Seeking salvation from extradition, Assange was granted asylum in the Ecuador embassy in 2012 and was removed in 2019. During this time, the Obama administration tried to find charges that could be brought up against Assange, specifically charges that Assange’s role as a journalist could not protect. The Obama administration did give up in its pursuit of Assange. Still, the Trump administration, specifically Mike Pompeo, launched a stronger campaign to indict Assange. Since President Lenin Moreno of Ecuador revoked Assange’s asylum, Assange has since been incarcerated in a men’s prison in London. 

Early this year, Trump’s administration relaunched efforts to indict Assange by requesting that he be extradited to the United States (this extradition request is currently being continued under the Biden administration, as noted above). London courts denied this request, and Assange remains incarcerated after being denied bail. What is perhaps the most surprising in the Trump administration’s behavior, and by association the United States government, in this incident is the number of pardons they have given to individuals who are just unimportant or have been involved in severe crimes. 

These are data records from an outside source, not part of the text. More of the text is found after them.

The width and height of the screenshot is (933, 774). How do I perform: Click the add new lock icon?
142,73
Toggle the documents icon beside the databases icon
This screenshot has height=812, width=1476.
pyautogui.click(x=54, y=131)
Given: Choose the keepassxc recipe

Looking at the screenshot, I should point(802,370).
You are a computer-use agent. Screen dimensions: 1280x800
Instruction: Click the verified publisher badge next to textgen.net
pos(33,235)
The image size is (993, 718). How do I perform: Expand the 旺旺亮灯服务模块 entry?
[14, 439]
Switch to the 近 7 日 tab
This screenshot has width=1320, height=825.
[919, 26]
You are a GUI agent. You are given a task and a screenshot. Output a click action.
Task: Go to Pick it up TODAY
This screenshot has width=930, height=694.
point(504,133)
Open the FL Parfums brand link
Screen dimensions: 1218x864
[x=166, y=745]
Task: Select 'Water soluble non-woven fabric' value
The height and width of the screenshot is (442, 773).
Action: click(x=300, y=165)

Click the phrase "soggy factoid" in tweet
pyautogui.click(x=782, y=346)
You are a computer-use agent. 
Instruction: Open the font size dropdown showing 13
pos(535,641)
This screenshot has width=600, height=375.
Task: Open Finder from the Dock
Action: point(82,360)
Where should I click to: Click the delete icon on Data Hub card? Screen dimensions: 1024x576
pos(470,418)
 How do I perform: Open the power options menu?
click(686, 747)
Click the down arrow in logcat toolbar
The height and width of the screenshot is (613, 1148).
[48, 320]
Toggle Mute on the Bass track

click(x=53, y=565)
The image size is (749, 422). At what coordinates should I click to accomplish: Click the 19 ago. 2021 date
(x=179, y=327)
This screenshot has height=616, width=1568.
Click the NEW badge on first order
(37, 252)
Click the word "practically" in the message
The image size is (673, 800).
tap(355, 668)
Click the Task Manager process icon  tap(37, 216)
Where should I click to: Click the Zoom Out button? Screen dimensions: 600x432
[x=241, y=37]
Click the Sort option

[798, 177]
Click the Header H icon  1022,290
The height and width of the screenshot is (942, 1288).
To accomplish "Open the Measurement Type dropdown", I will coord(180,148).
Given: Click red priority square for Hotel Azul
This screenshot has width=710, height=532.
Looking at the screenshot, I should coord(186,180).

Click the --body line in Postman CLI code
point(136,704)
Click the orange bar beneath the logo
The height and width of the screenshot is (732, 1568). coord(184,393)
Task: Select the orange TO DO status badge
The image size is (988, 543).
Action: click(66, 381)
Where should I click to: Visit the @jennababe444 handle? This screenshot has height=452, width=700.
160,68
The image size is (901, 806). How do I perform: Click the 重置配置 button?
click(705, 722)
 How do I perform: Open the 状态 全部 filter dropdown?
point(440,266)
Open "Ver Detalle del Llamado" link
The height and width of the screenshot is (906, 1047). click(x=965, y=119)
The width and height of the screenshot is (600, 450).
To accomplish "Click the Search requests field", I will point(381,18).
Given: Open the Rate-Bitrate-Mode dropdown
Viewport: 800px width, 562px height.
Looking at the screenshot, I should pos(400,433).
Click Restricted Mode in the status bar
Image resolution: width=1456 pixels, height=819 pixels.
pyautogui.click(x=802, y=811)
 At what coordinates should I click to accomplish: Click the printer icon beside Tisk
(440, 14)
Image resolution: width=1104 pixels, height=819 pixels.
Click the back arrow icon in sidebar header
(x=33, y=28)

One which comes to mind is the Trump administration’s pardoning of the Blackwater guards who were privately contracted military personnel involved in killing 17 Iraqi civilians and the wounding of 20 others. It is frustrating that this administration would bestow pardons upon individuals involved in such a serious crime yet would not offer one to Assange whose work as a journalist has brought to light a variety of mistruths spurred on by American imperialism.

Ryan Curran, the head of journalism at Finxerunt, a student-run NPO, believes that such restrictions on journalistic freedoms are detrimental to the future. “If you restrict a person’s right to say something that could potentially be a needed topic to discuss, it will not help push towards what we want in a better future.” Shreya Pandit, Editor-in-Chief for her school newspaper at St. Agnes also shared her thoughts with me about the United State’s subversion of the freedom of the press. “The United States claims to be a haven of equality and truth, and in doctoring this image, it tries to make you feel safe in knowing you have these freedoms. However, cases such as that of Julian Assange weakens this image and reveals the sinister nature of the United States and its power.”  

The current justice department under President Biden wants to continue in its extradition of Assange after the Trump Administration’s attempt to do so last month was blocked. What the United States government wishes to indict Julian Assange on can be seen as an explicit restriction on the freedoms upon which this country was supposedly built upon. In pursuing such an indictment, the government is trampling upon our freedoms of free speech and press and disregarding the protections that should come with being a journalist. 

What the United States government wishes to indict Julian Assange on can be seen as an explicit restriction on the freedoms upon which this country was supposedly built upon. In pursuing such an indictment, the government is trampling upon our freedoms of free speech and press and disregarding the protections that should come with being a journalist.